Here I am reportuing poor procedure in Glide support, based on today’s incident. It is not known when exactly the problem with connection to external services occured, but first report about that was at about 6 am CET. It took not les than 4 hours for Glide support to open the tciket:
This ticket was labeled completely wrongly with performance delays. This is why it why it was graded as “Minor incident”. In fact it was unavailability for all apps using external connections (PDFMonkey and AIs were reported).
In discussion with Glide AI “support”, completely wrong responses were submitted. This is due to the fact that pertinent AI service is not instructed properly.
Pls do not answer to this in wrong way as previously described (such as “Works as designed!”) , but accept without much ado this as a “bug” in support SOP and fix it asap. This will lead to faster recognition and solving the bugs, which are u nderstandable and I am not blaming Glide for that, we all do mistakes!
If you need hints for improvement support procedures, pls contact me in inbox.
Now I have seen the report. It is fully correct and demonstartes great competence of Glide engineering team.
Unlike to that, this report makes my concerns about the competence of Glide support team even i more doubtfull territory! After such major infrastructural change:
related glitch was not detected for hours
there is no automatic check od services’ availability
instead the users have to report problems
after such first reports it took not les than 4 hours to generate the ticket
ticket generated was completely wrong, e.g. preformance delays as minor incident
the responses from AI “support” were completely inadequate (“The problem is in your update quota!”)
after hours the incident grading was risen to major
All these facts are demonstrating bad SOPs in Glide support. So, put the focus on incident itself aside, do concentrate yourself to support procedures improvement! It will make the resolution of future incidents more effective!
I don’t understand what is your point HERE? Maybe I wasn’t clear enough: incidents happen, this is inevitable. People are doing their best in fixing.
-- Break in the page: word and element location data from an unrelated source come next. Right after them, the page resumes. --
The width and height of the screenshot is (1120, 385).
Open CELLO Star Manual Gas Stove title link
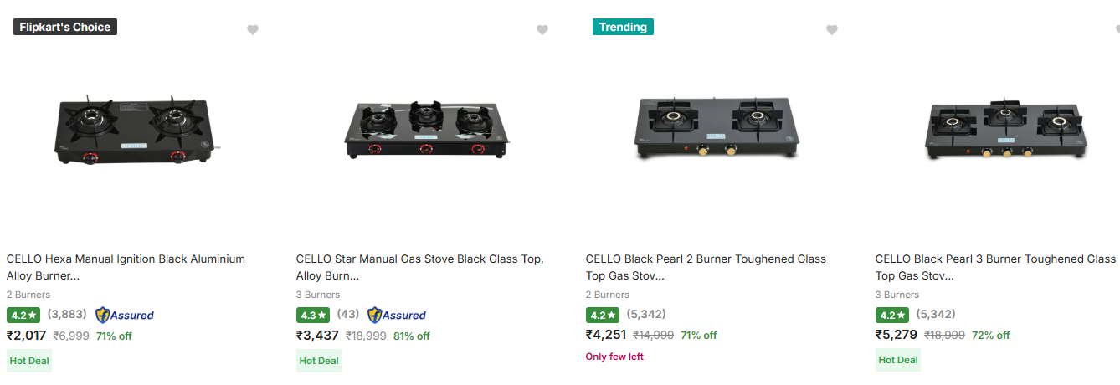[x=419, y=267]
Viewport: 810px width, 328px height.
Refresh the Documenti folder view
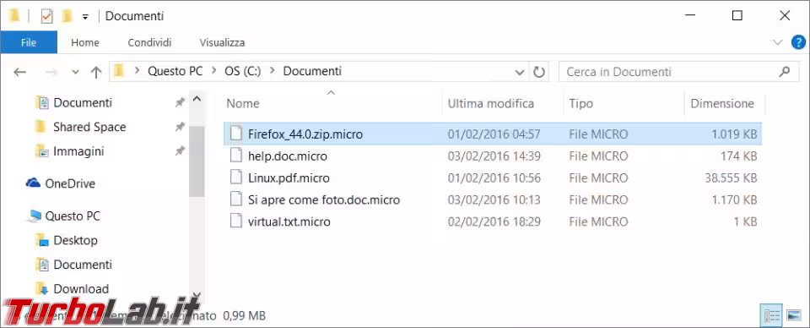pos(539,72)
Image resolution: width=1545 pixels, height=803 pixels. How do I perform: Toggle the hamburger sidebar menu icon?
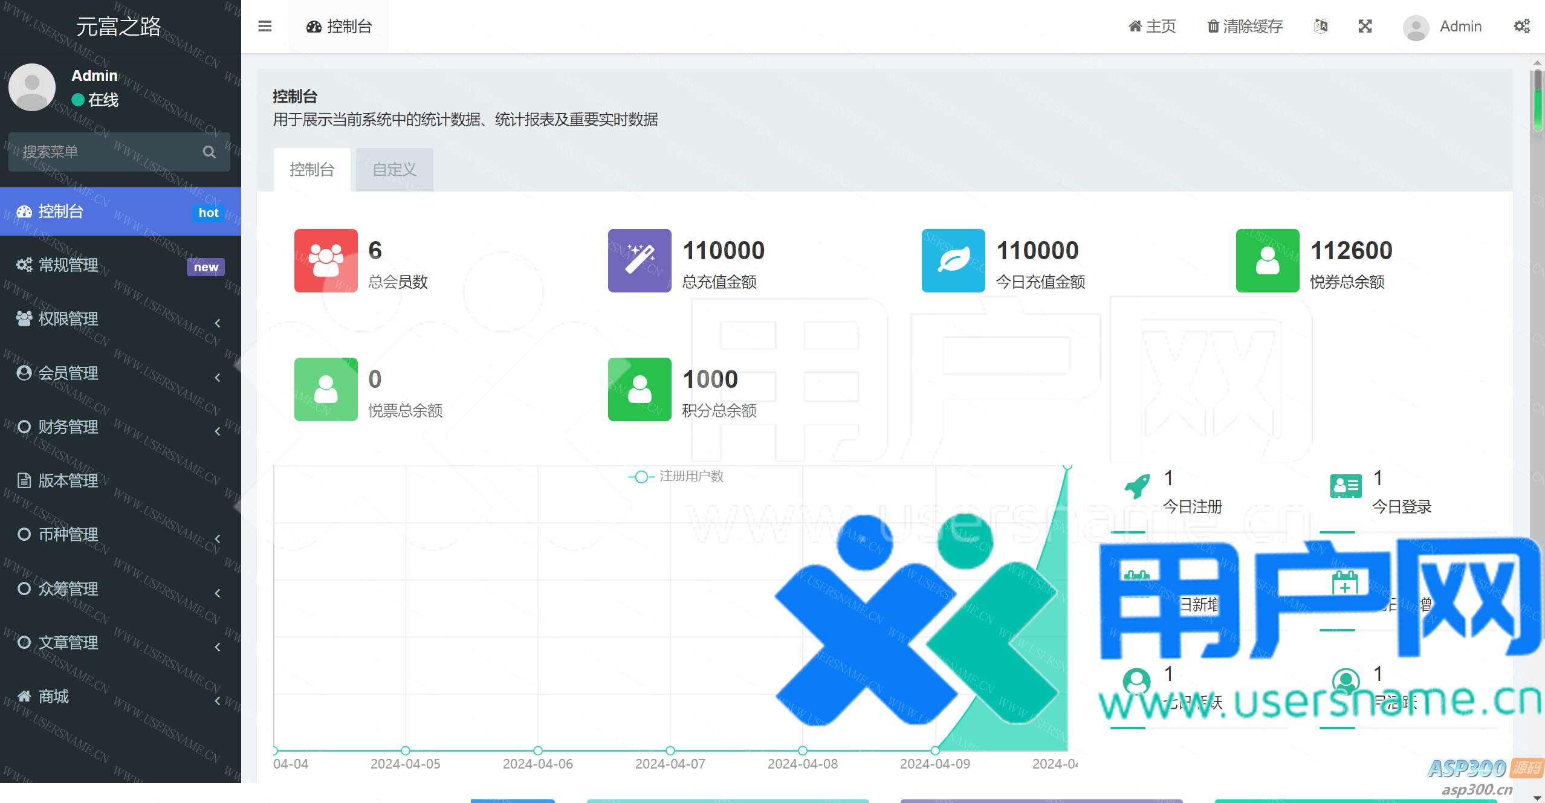tap(264, 26)
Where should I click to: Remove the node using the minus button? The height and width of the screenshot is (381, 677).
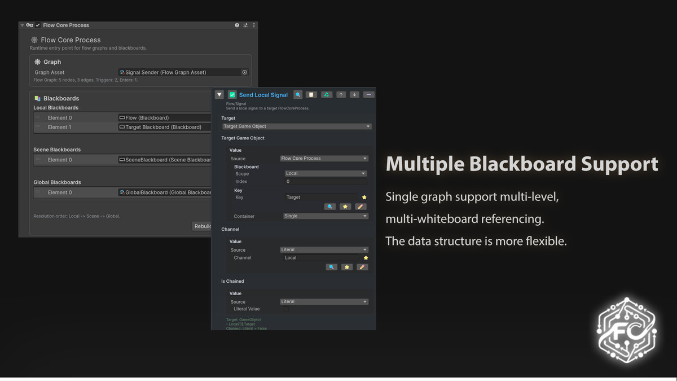click(x=368, y=95)
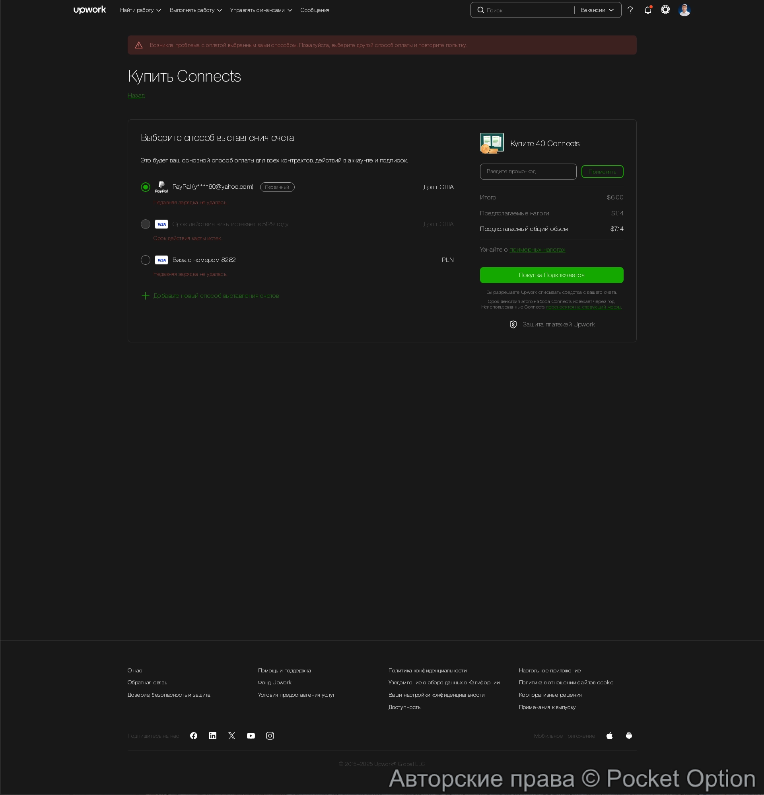
Task: Open the "Вакансии" search category dropdown
Action: pos(597,10)
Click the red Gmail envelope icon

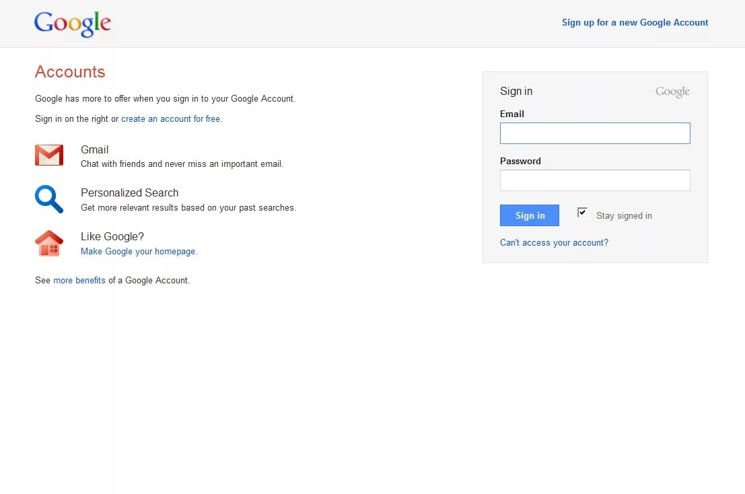coord(49,155)
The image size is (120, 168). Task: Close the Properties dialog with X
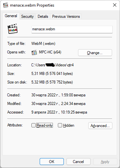[115, 5]
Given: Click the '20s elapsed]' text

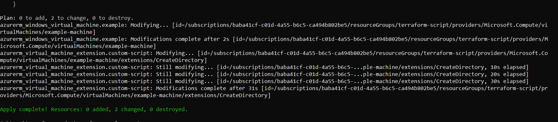Looking at the screenshot, I should point(509,74).
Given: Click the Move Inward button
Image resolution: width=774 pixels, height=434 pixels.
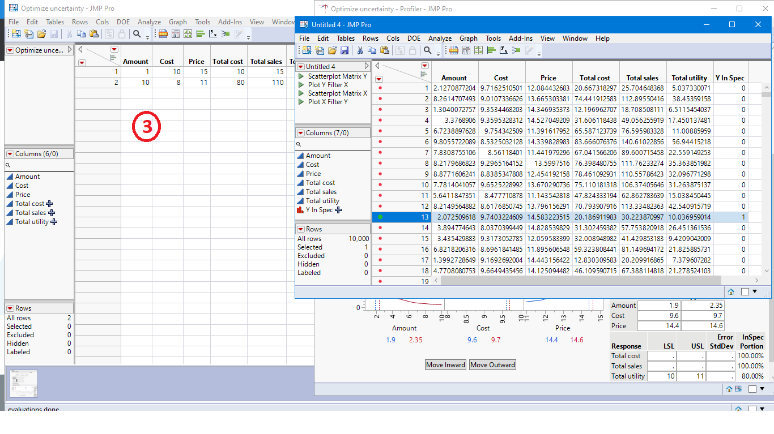Looking at the screenshot, I should coord(445,364).
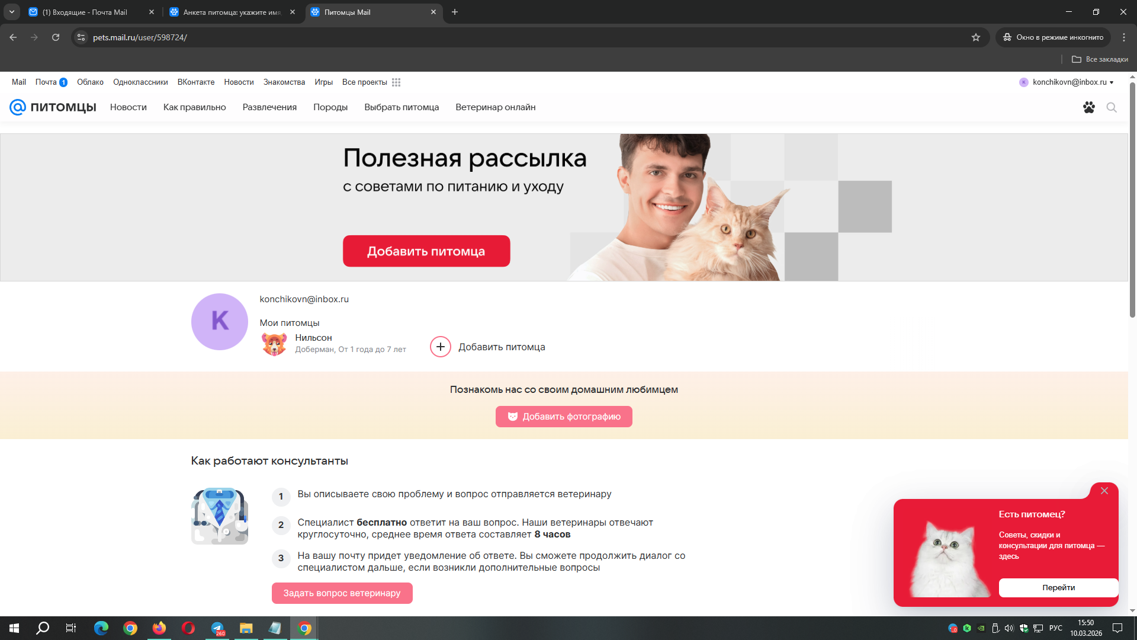Open the Все проекты grid icon
Image resolution: width=1137 pixels, height=640 pixels.
396,82
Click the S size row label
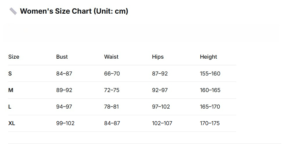This screenshot has width=287, height=144. tap(10, 74)
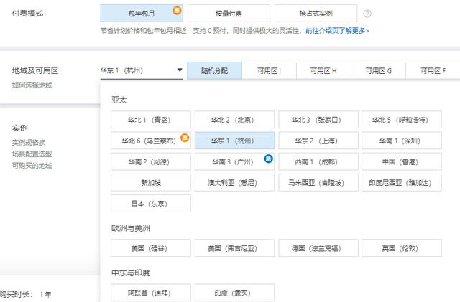
Task: Pick 新加坡 region option
Action: click(151, 183)
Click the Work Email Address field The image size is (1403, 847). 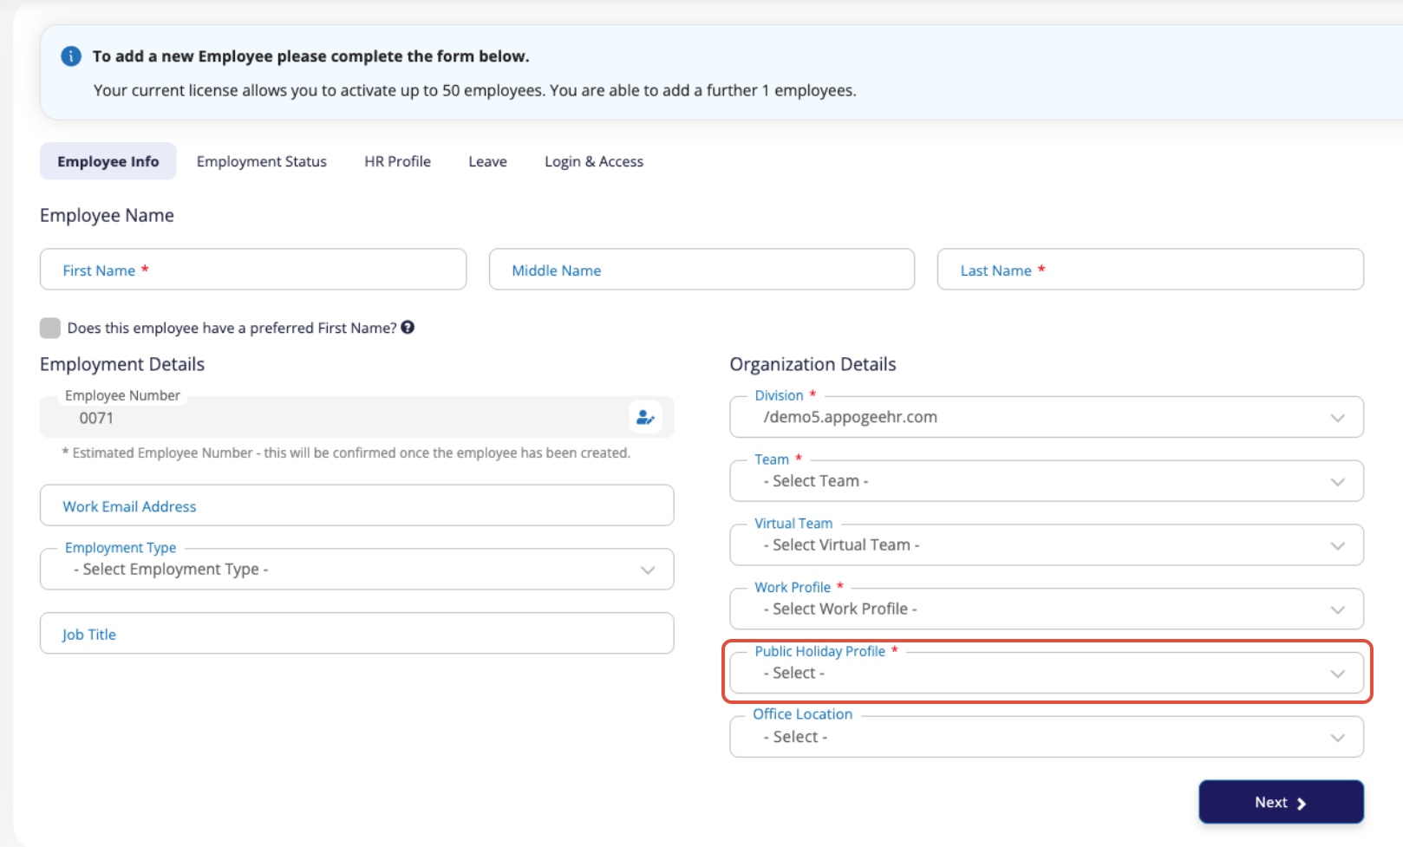[356, 505]
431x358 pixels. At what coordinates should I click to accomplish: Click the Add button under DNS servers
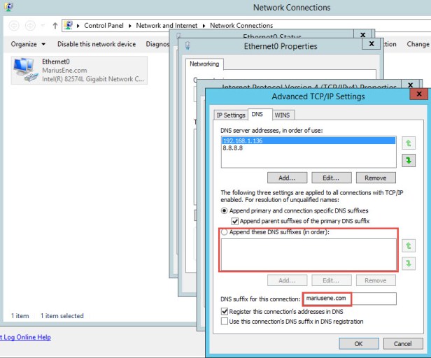tap(287, 178)
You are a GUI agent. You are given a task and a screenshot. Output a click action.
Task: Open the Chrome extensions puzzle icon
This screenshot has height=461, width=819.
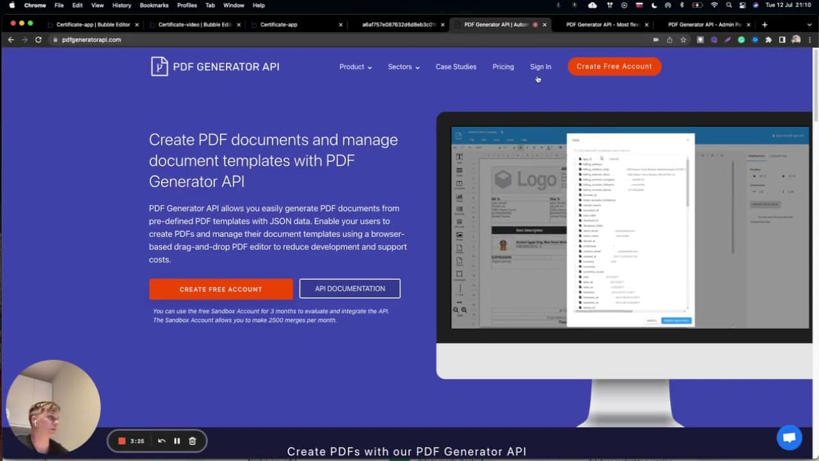coord(768,40)
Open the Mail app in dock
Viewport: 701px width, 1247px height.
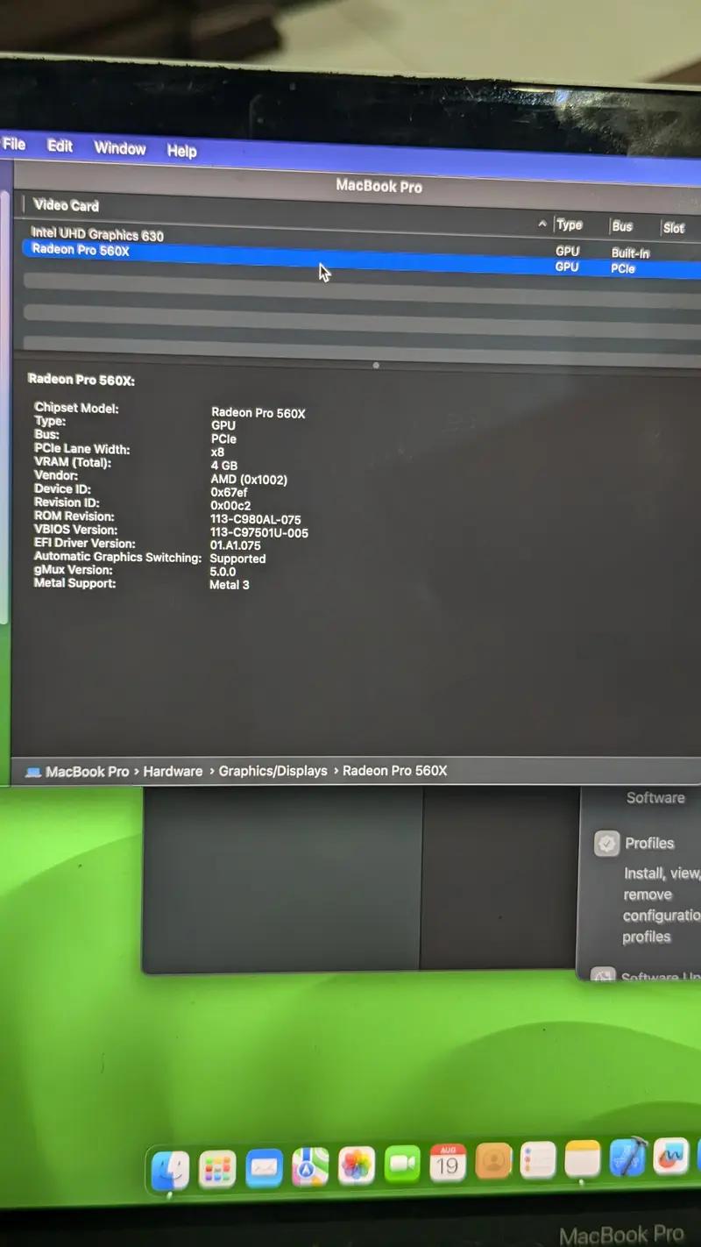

But THIS very post has nothing to do with the respective incident. It deals with poor Glide support. If I am stressing this issue and all answers are trying to explain the engineering issue, I come to impression that nobody takes the support problem seriously. Even it seems that people are intentionally diverting due attention from support to the incident itself.
This is a kind of evidence that Glide doesn’t follow best practices in support procedures in general. Every report or request I made was primarily processed by following the rule “Works as designed!”. Someone brought even a new approach: “Design decision!”. When such “design decision” is wrong, then it is a BUG in design. This can be applied also in the matter of this post: someone decided to instruct AI to respond like this: “The problem is not on Glide side, the problem is on the users’ side!”. This is “support design decision” and one will for sure answer to me: “Design decision, thi is the Holy Bible for us, do not dare to question it!”.
In his post, Ryan discusses the technical aspect and the communication aspect of the incident. One could consider support as being included in communication, but also perhaps not.
If you want to draw attention the your comments about Glide support specifically, you could comment below Ryan’s post and link back to this topic here with your comments.
Maybe we should try to avoid confusion: my post was related to poor Glide support, where this instance (unavailability of external connections Oct 14th) was just one instance.
You commented this post with Ryan’s explanation of technical background. His explanation is fully valid and I have no comment about it. On the contrary, I find your comment here fully off-topic. Why? Because the subject in my post is SUPPORT and not ENGINEERING od BUG FIXING (which is the meritum of Ryan’s explanation).
So, I see no need to address anything to Ryan, because I have no comment on his explanation. If Glide wants to improve their support SOPs, here they have enough inputs to experience the problem. I cathegorized my post as a BUG, and they should react in that direction. They can do that by themnselves or they can ask for some external expertise.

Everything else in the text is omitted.